Macau já tem cinco "delegados" na Assembleia Nacional Popular chinesa, mas fazem parte da delegação da província de Guangdong. Os  outros sete serão eleitos por um Colégio Eleitoral composto pelos cidadãos chineses do Comité de Selecção de 200 membros que no final de Maio ou início de Junho vai escolher o chefe-executivo do primeiro governo chinês do território.
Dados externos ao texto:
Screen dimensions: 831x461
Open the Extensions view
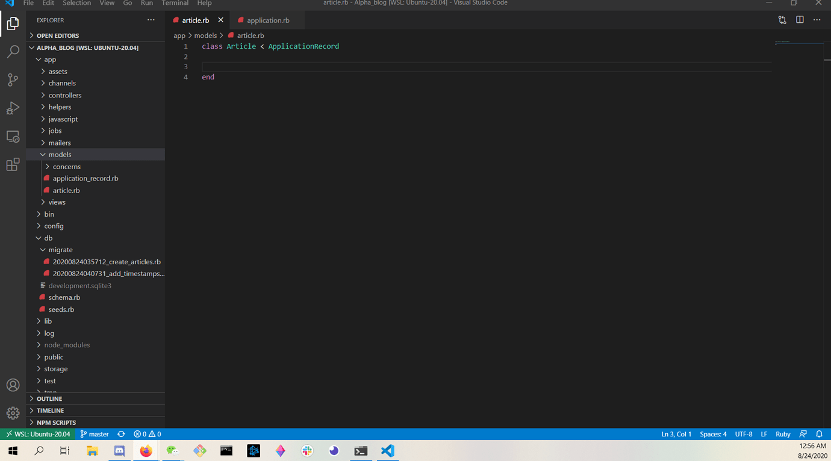13,165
A Assembleia aprovou ainda os relatórios do presidente do Supremo Tribunal Popular e do Procurador-Geral mas, nestes casos, com menos de 80 por cento dos votos.

Num gesto de aparente insatisfação acerca do combate à corrupção, mais de 20 por cento dos delegados votaram contra aqueles relatórios ou abstiveram-se.

A direcção do PCC lançou há seis anos uma grande campanha contra a corrupção, mas como reconheceu o primeiro-ministro, Zhu Rongji, o problema "continua a ser grave".